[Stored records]
══════════════════════════════
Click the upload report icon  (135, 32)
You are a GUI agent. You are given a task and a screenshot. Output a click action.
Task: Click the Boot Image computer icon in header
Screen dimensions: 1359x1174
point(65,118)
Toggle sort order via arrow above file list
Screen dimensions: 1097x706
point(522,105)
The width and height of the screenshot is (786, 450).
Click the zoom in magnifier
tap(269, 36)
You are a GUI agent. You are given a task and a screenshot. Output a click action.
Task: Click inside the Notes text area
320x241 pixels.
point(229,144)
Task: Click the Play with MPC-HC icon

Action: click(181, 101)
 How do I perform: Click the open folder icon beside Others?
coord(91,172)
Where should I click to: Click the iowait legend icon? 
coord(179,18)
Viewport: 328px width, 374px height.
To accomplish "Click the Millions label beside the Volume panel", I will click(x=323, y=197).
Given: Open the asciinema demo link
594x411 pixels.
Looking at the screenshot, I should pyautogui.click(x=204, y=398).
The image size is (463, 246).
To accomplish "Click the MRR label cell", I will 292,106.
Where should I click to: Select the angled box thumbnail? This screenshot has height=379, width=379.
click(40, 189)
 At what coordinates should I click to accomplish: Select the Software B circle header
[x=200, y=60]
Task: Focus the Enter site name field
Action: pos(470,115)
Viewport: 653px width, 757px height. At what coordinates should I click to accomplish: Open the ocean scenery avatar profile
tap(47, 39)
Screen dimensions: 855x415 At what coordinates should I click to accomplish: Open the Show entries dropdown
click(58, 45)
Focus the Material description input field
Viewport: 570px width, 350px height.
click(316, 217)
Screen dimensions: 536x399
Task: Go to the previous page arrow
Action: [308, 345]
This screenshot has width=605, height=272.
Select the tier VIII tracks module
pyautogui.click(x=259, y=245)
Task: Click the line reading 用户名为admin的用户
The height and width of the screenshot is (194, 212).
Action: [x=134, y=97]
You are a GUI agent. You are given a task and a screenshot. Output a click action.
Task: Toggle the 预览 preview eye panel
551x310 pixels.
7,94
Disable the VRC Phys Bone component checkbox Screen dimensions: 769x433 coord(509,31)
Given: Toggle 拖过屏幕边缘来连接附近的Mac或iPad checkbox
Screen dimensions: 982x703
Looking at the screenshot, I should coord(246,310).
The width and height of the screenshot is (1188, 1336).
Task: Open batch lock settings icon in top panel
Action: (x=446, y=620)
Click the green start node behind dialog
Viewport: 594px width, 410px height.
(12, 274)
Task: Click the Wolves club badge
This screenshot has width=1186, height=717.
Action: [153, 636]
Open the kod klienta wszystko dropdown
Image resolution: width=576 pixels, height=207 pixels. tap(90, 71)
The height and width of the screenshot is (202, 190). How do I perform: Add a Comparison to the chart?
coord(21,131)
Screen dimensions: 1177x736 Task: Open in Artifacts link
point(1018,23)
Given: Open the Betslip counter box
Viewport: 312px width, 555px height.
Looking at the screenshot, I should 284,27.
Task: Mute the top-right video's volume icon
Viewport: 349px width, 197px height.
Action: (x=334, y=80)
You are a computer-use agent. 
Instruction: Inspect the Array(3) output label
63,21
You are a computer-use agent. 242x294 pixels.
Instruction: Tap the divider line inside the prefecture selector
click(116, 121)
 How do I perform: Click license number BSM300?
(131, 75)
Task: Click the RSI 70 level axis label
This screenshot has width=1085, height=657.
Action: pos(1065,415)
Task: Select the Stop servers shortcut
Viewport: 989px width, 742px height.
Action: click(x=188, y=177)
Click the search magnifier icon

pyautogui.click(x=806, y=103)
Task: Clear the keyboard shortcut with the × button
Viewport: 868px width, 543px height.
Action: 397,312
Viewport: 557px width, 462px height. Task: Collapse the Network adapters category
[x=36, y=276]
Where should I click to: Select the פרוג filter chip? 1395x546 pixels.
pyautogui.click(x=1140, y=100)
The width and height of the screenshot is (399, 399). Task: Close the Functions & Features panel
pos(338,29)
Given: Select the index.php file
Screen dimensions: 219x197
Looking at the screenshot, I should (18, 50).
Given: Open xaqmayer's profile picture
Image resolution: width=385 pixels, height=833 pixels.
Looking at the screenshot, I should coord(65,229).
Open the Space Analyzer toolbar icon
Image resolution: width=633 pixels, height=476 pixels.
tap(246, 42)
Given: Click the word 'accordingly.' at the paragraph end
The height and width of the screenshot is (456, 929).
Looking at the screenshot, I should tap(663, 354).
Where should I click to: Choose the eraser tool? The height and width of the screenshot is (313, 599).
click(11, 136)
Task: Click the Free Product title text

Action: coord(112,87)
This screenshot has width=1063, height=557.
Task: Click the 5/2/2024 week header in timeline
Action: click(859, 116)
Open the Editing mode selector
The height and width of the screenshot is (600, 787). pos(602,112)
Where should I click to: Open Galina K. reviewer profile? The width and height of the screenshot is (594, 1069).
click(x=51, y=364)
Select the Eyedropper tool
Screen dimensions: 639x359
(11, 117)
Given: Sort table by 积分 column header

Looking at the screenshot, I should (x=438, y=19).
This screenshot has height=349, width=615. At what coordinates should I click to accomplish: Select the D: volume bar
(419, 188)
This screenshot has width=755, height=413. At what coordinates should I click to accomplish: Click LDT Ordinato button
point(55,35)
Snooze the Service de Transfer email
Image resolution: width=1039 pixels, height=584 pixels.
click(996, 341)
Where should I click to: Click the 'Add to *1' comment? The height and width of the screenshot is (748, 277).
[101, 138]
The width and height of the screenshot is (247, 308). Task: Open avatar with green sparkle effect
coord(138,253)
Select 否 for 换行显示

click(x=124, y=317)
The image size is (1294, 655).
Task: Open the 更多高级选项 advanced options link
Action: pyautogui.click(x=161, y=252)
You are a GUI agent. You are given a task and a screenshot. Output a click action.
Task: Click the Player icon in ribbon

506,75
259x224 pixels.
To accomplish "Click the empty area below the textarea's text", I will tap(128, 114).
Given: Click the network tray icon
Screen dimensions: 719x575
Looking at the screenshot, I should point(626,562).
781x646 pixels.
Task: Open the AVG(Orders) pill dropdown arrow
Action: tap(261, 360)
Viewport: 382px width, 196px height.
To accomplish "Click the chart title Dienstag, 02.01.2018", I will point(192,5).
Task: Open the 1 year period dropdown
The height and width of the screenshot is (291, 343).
══════════════════════════════
Wherever the string "checkbox" appears in the data above, copy the line it sits in.

**ANSWER BOX:**
Disable the VRC Phys Bone component checkbox Screen dimensions: 769x433 coord(509,31)
Given: Toggle 拖过屏幕边缘来连接附近的Mac或iPad checkbox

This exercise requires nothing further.